L'acharnement thérapeutique est encouragé par le système de la tarification à l'activité !

**Statu quo ? ** Pour Bernard Devalois, la loi Léonetti peut être améliorée, en rendant du pouvoir au malade : « les directives anticipées (les souhaits écrits des patients quant à leur fin de vie) doivent être respectées, et le médecin qui ne le ferait pas devrait s’en justifier, y compris pénalement ». Bernard Devalois note aussi que l’acharnement thérapeutique n’est pas suffisamment sanctionné : « il est même favorisé par le système économique de la tarification à l’activité : ceux qui font de l’acharnement thérapeutique gagnent plus d’argent ! »

**La loi belge, le grand écart **

Ironie de l'histoire, en Belgique les médecins se plaignent de l'absence d'une loi de type Léonetti. Alors que l'euthanasie active est dépénalisée, paradoxalement l'euthanasie passive (cesser les thérapies, par exemple) est peu encadrée. « En Belgique nous avons une pseudo protection… mais le cadre légal est assez vague. Si jamais une famille décide de porter plainte... » s'inquiète la chef de service Dominique Biarent. Par ailleurs, 1,8 % des décès en Belgique restent consécutifs à des injections létales non déclarées. La pratique de l’euthanasie donc n’attend pas la loi pour exister. Mais la dépénalisation n'a pas corrigé toutes les dérives.

Euthanasie pour les majeurs et les mineurs, même combat ?

La question est délicate, reconnaît Jean-Luc Romero , le président de l'ADMD (Association pour le droit à mourir dans la dignité) : « les opposants à l’euthanasie mettent la question des mineurs en avant, pour faire peur à l’opinion publique.
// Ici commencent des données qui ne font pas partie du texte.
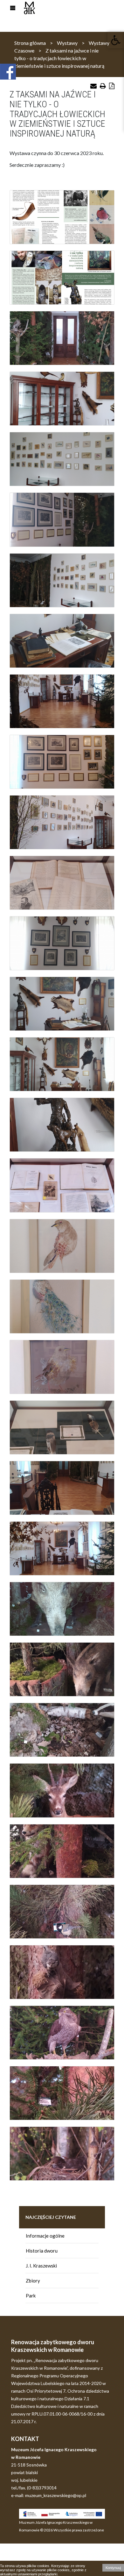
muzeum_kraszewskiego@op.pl (55, 2495)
Du coup, il est très difficile pour nous, voire contre-productif, d’évoquer cette question en France ». Les réactions que vous nous avez adressées par Facebook et Twitter montrent d'ailleurs combien le débat est complexe :

Dans le Monde daté de ce vendredi 20 juin, Marisol Touraine joue d’ailleurs de prudence : si la ministre de la Santé estime que « le statu quo n’est pas possible », et qu’il existe « des zones d’ombre dans la loi existante », elle souligne aussi que « cette question fait partie des sujets sur lesquels il faut rassembler ». Avant de renvoyer la balle dans le camp des parlementaires, qui « ont un rôle important à jouer ». Le modèle belge ne semble pas prêt d'être importé.